Enrique bajó las escaleras tirando de la mano de Renata. Al ser una pareja tan atractiva, acaparaban miradas en cualquier lugar al que iban.
Renata, a la que no le gustaba el escándalo y temía que alguien les tomara una foto para subirla a internet, tironeó molesta intentando soltarse.
Estaba convencida de que Enrique había perdido la cabeza ese día.
Pero Enrique no aflojó su agarre en ningún momento. La llevó a rastras hasta el estacionamiento, abrió la puerta de su Bentley y prácticamente la empujó hacia el interior...
Renata estaba roja de la furia. Apenas cayó en el asiento, intentó abrir la puerta del otro lado para bajarse...
Enrique ya lo había previsto y activó los seguros.
Clic.
Al ver que no podía abrir, Renata se giró indignada hacia el hombre.
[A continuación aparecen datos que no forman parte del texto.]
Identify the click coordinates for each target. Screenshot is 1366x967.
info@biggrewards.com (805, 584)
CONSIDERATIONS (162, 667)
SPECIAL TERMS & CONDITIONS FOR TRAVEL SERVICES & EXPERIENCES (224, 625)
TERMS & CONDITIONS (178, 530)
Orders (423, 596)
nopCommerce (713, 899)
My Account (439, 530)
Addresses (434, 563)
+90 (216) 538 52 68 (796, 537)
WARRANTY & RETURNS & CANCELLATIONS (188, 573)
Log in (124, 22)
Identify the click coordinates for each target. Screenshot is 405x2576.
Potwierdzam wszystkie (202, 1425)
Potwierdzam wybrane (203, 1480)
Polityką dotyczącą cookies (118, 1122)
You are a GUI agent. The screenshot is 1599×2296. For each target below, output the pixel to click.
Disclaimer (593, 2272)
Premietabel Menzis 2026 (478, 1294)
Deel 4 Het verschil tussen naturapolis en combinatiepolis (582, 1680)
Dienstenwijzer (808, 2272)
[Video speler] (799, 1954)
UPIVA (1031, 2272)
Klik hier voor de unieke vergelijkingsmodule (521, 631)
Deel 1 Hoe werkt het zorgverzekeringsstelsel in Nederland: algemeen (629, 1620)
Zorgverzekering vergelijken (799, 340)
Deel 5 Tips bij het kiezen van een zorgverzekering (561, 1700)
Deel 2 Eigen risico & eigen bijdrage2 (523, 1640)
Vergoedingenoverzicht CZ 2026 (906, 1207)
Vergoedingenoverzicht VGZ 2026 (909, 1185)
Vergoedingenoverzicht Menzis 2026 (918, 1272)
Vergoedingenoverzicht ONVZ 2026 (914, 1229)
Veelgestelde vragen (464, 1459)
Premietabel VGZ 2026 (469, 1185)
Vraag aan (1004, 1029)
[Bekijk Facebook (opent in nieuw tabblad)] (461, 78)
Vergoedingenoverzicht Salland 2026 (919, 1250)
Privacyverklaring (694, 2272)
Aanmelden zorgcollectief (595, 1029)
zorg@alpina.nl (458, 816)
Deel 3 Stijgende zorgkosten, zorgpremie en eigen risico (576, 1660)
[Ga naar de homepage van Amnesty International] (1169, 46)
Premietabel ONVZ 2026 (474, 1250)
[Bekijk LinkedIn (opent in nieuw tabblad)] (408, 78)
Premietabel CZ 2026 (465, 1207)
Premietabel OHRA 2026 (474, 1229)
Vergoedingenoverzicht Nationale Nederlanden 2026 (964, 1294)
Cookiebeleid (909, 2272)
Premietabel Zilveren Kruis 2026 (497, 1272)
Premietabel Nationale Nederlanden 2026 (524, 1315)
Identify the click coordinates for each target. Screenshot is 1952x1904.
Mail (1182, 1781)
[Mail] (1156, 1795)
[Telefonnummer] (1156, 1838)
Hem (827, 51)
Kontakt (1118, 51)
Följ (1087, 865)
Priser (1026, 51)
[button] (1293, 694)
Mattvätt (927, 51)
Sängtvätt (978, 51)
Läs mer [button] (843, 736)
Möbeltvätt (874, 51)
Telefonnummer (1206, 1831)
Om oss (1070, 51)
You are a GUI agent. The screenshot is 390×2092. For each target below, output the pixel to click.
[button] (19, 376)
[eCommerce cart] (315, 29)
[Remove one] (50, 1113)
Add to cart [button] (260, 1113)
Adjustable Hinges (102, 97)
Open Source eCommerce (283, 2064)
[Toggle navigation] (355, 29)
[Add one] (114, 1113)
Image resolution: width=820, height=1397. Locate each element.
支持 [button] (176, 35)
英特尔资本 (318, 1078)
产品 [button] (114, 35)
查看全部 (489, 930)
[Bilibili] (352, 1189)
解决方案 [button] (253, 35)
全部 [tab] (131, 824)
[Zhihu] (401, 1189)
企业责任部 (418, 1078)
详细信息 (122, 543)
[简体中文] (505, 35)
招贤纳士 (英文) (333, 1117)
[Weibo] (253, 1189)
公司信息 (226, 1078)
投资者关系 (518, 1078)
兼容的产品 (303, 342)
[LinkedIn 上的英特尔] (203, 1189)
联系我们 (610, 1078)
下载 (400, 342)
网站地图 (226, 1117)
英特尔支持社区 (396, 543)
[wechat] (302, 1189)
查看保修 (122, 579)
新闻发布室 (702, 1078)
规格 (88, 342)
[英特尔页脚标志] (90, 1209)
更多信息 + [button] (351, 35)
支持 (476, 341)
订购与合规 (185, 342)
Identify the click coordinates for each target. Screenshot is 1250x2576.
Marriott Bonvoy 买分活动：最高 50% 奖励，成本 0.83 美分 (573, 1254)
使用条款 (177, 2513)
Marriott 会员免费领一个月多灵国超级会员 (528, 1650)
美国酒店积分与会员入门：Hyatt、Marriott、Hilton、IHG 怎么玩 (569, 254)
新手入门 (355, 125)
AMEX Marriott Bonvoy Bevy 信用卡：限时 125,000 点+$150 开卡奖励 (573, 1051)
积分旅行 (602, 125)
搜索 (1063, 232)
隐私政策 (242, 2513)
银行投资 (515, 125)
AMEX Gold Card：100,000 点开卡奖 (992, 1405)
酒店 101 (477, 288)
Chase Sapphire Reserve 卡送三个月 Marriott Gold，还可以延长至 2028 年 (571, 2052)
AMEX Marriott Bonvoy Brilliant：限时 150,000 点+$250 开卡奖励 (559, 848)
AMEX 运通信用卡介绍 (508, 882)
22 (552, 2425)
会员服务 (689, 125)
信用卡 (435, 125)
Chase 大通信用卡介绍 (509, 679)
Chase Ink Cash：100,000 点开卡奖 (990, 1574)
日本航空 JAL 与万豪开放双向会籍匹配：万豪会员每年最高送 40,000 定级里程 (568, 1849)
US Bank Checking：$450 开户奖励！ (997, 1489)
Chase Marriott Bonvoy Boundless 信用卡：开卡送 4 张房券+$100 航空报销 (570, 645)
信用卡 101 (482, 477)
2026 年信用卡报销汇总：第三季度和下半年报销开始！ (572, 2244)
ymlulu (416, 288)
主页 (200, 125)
Él estaba recostado contra el respaldo, con el ceño fruncido por el cansancio y los ojos cerrados, masajeándose las sienes. La luz tenue del interior del auto caía sobre sus facciones marcadas, dándole un aire indescriptiblemente atractivo.
Ese hombre, indudablemente, tenía con qué destacar.
Pero en ese instante, a los ojos de Renata, no era más que un ser despreciable.
Se mordió el labio y le reclamó enfadada:
—Enrique Yáñez, ¿qué es lo que pretendes? Tengo cosas que hacer. Si llego tarde, ¿tú te vas a hacer responsable? ¡Déjame salir!
Enrique llevaba años ocupando posiciones de poder, y era la primera vez que alguien lo cuestionaba con esa actitud.
Además, ¿qué asunto podría ser más importante que él?
Antes, para ella, él siempre ocupaba el primer lugar.
Sus dedos se detuvieron, levantó lentamente los párpados para mirarla. Sus ojos eran un pozo oscuro. Tras un largo momento, rompió el silencio:
—Renata, creo que esa pregunta te la debería hacer yo. ¿Por qué te fuiste? ¿Y por qué ni siquiera estás yendo a la oficina?
—Si hay algún problema, podemos solucionarlo.
En el asiento del conductor, el secretario Pablo Cisneros escuchaba la discusión con el corazón en la garganta. Discretamente, subió la división de privacidad.
Renata se quedó atónita. Por un segundo no podía creer lo que estaba escuchando. ¡Cómo se atrevía a decir algo así!
¡Creía que había sido lo suficientemente clara la noche anterior!
Además, si él ya había visto lo que había en la "caja de regalo", ya debería tener todo más que claro.